Textauszug.
========================

Koch: Musikalisches Lexikon

Aesthetik.

<90> Mit diesem aus dem Griechischen hergeleiteten Worte wird überhaupt die Kenntniß und Darstellung des sinnlich Schönen bezeichnet. Nach Sulzers Erklärung [FN: Allg. Theorie der schönen Künste] ist sie die Philosophie der schönen Künste, oder die Wissenschaft, welche sowohl die allgemeine Theorie, als auch die Regeln der schönen Künste aus der Natur des Geschmacks herleitet. - In einen andern Gesichtspunkt wird dieser Gegenstand durch Kants Kritik der ästhetischen Urtheilskraft gerückt.

========================

Arbeitsauftrag A. Was ist die Ästhetik nach Sulzers Erklärung im Lexikoneintrag zur Ästhetik?
Arbeitsauftrag B. Führe den Lexikoneintrag zur Ästhetik weiter, beginnend nach seinem letzten Satz.

Gegebene Informationen.
========================

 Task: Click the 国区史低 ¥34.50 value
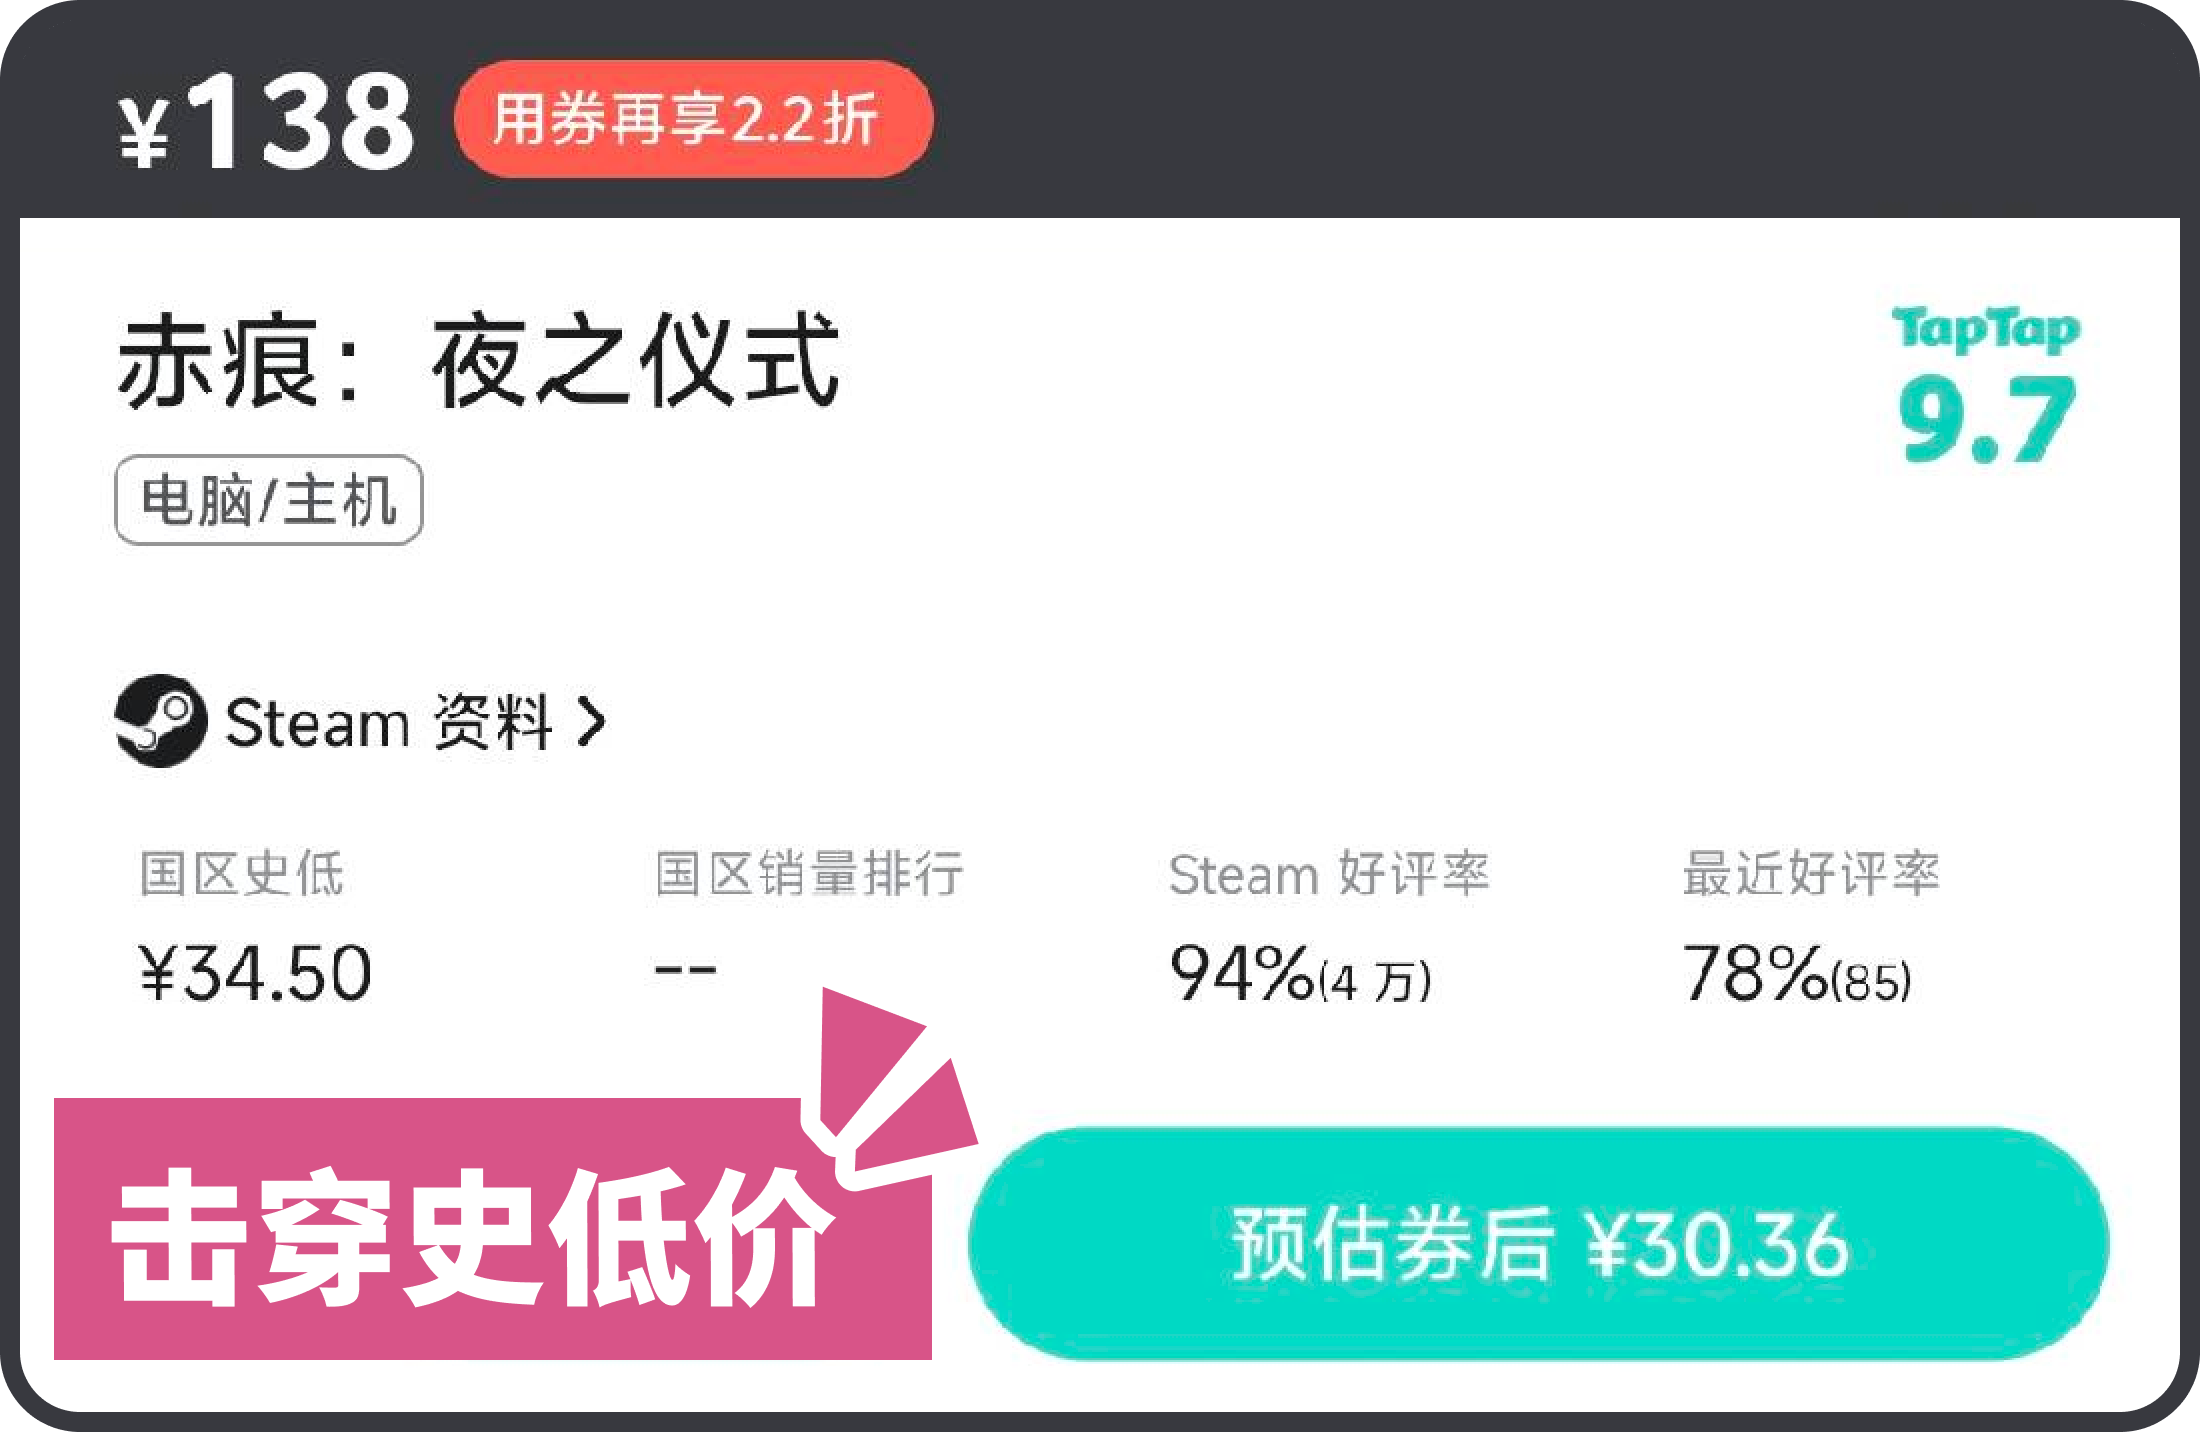pyautogui.click(x=255, y=973)
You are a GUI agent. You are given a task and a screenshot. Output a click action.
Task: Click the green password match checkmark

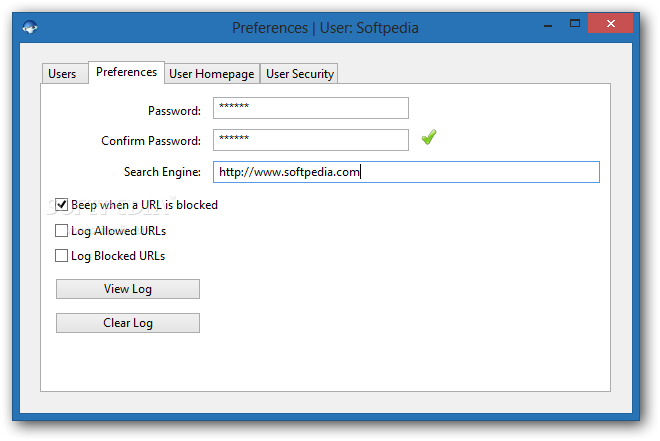point(429,137)
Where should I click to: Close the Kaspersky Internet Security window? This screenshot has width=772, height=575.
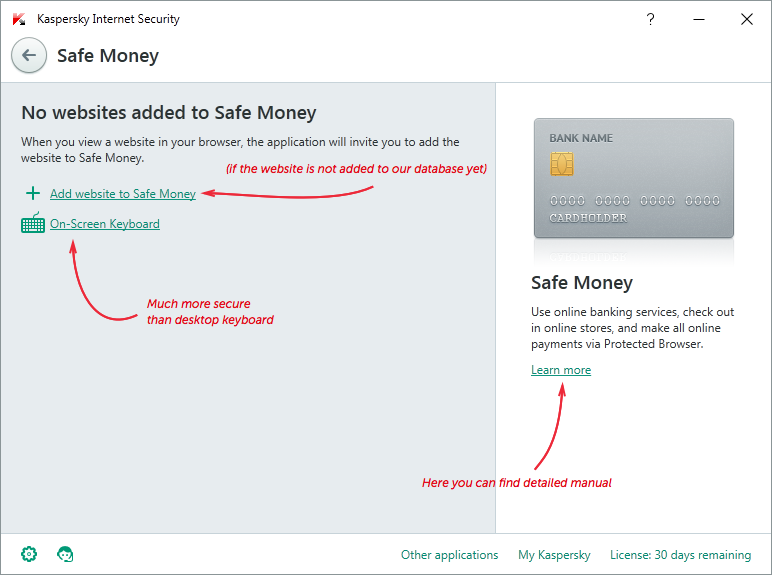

========================

Antwort A. Die Philosophie der schönen Künste.

Antwort B.
"Nach den Begriffen, welche Kant von dem Schönen und dem Geschmack giebt," (sagt Heydenreich) [FN: Kurzgefaßtes Handwörterbuch über die schönen Künste, S. 20] "können Geschmacksurtheile durch Beweisgründe gar nicht bestimmbar seyn, vielmehr hängt der Bestimmungsgrund eines jeden von der Reflexion des Subjekts über seinen eignen Zustand, der Lust oder Unlust ab, mit Ausschlagung aller Vorschriften und Regeln. Keine Philosophie kann also nach diesem Weltweisen Prinzipien des Geschmacks in dem Sinne aufstellen, daß darunter Grundsätze gemeint seyen, unter die man den Begriff eines Gegenstandes ordnen könne, um schlußmäßig herauszubringen, daß <91> es schön sey. Allein allerdings sollen die Aesthetiker nach ihm über die Erkenntnißvermögen und ihr Geschäfte in den Geschmacksurtheilen Nachforschung thun, und die wechselseitige subjektive Zweckmäßigkeit, deren Form in einer gegebenen Vorstellung die Schönheit des Gegenstandes derselben ist, in Beispielen auseinander setzen."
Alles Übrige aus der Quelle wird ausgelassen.